When a group of women dressed in white began dancing in the Whitehall Ferry Terminal last Wednesday afternoon, the crowd initially didn’t know what to make of it. They looked on in bewilderment as the dancers split into three groups and performed with gusto to a brassy score that blared from speakers overhead. Eventually, people began pulling out their camera phones — a twenty-something guy in a baseball cap laughed as he filmed the action, and a construction worker tapped his boot and smiled. By the end of the 22-minute performance, the dancers were surrounded by a tightly packed crowd jostling for a better view.
And that was just the dress rehearsal.
The dancers, members of Naomi Goldberg Haas’ Dances for a Variable Population, will be performing at Whitehall Terminal through June 27 as part of the Lower Manhattan Cultural Council’s Sitelines Series. Now in its sixth year, Sitelines is a program of free, site-specific dance performances that take place at various downtown locations throughout the summer. This year’s sites include One Chase Manhattan Plaza, the Seaport, and a staircase in Battery Park City.
The performances are designed to surprise and delight viewers by transforming everyday spaces into works of art. And even though the dances themselves last no more than a half hour, the effect is permanent — we’ll never think of Whitehall Ferry Terminal in quite the same way again. Last week, we caught up with the woman behind the series, Sitelines founder and producer Nolini Barretto, to talk about the appeal of site-specific dance and the nightmare of getting permission to do it.
Flavorpill: Why did you want to create a site-specific series?
Nolini Barretto: When we do it this way, we get people who wouldn’t ordinarily go see a dance performance, whether because they’re intimidated or think they wouldn’t understand it or couldn’t care less. And if it happens while they’re hanging around and they enjoy it, then maybe they’ll see more. The whole idea is to bring in those kinds of people.
FP: How do you choose choreographers to participate?
NB: Usually it’s choreographers whose work I’ve been following for a while. You have to have a certain amount of entrepreneurship to be able to do something like this. So I see work and think of people who have that kind of adventurous spirit, because this is difficult compared to working in a theater. There are so many variables, so many things you have to expect, like people wandering into a performance. Sometimes, after everything is all set, some construction will start right next to you.
FP: Has that happened to you?
NB: Yes. Last year we had the Graham Company outside the New York Stock Exchange, and we did everything — we got all our permits and everything — and then right at the end, when the performance was about to start, jackhammers started. There are things you just cannot control. The people on the production side and the choreographers and dancers have to be willing to not be diva, to go with the flow and work around it.
FP: Do the choreographers choose the spaces, or do you?

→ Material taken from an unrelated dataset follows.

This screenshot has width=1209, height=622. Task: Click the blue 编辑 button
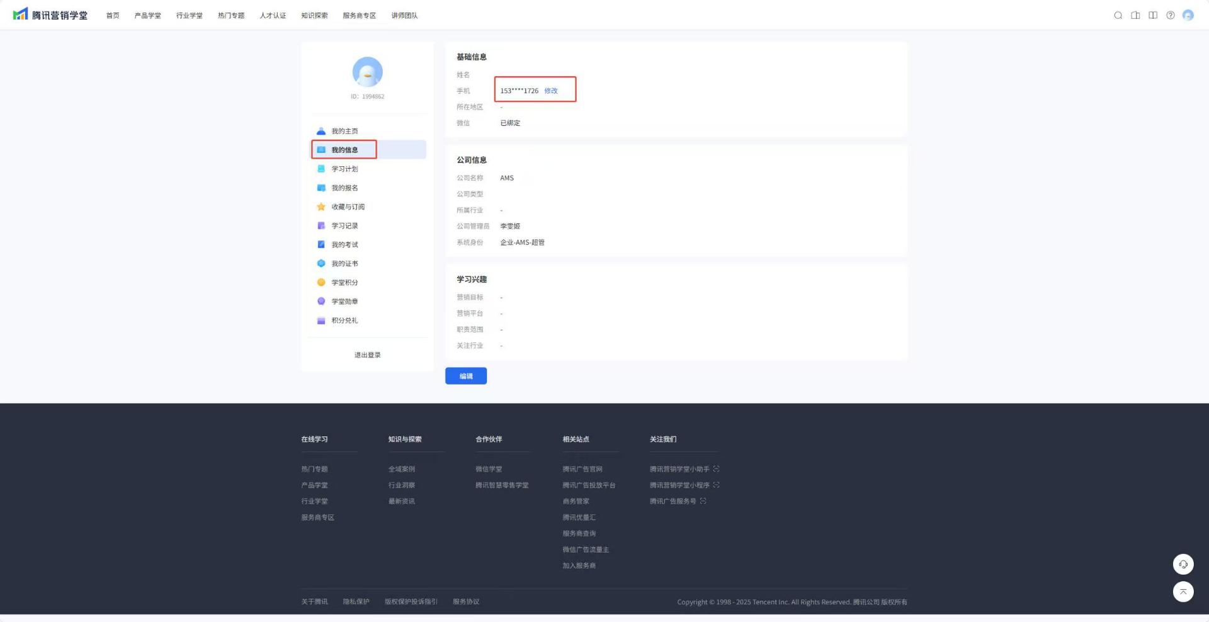(x=465, y=376)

NB: I tell the artists, go out and find any space that has some resonance for you, that really attracts you, and we’ll try and get you that space. Sometimes they’re open spaces, private spaces, public spaces with high security. It’s a huge job. It’s the biggest challenge there is in this job. Sometimes even trying to figure out who owns a piece of property is a challenge. So Naomi found this space, and I thought, oh boy, this is going to be so tough. But it worked. The DOT’s Urban Art Program really helped us negotiate our way around the red tape.

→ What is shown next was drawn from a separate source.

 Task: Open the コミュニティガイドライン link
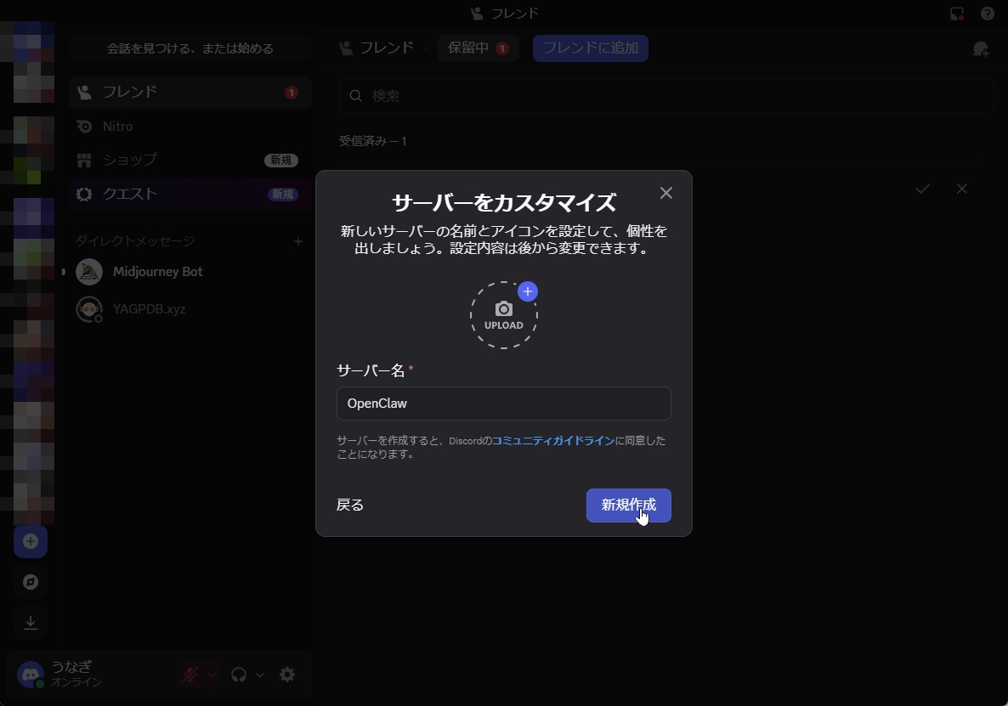(x=553, y=440)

FP: What was the most difficult location to get?
NB: Once we had a performance with Monica Bill Barnes [in the fountain at Bowling Green Park]… and that was the scariest one in terms of the permit because we didn’t get it until the day before the performance. Because, as some parks guy said, there is no permit for being inside the fountain. So we had to go as far up as the deputy commissioner of parks, and he said, we have a couple of issues; one is insurance. And we said, we got that — LMCC provides us $2 million of liability insurance for every project. And he said, OK, we just put new lights in the fountain; just tell them to stay away from them. And I said sure no problem, and boom — it was OK. But that was the day before. We were dying. And we didn’t get permission in time for rehearsal… so Monica would just go in guerrilla style when the guards weren’t there.
FP: For choreographers, what are the benefits of working outside a theater?
NB: At the end of the series we have a talk-back with the artists, and every one of them says that the thing they liked the most about this was the interaction they had with the audience, which they don’t have in a theater. One of the guards [at Bowling Green Park] was a real fierce-looking fellow, and he was the most adamant about not wanting [the Monica Bill Barnes performance] to happen without the proper papers. But he got to see the dancers all the time when they were performing, and eventually he started giving them suggestions. And that level of engagement is something that artists never see from the general public. So you just have to look for people who get off on that, who are willing to engage with people on a very one-to-one level and are not afraid of it.
The Sitelines Series is part of the 2009 River To River Festival summer schedule.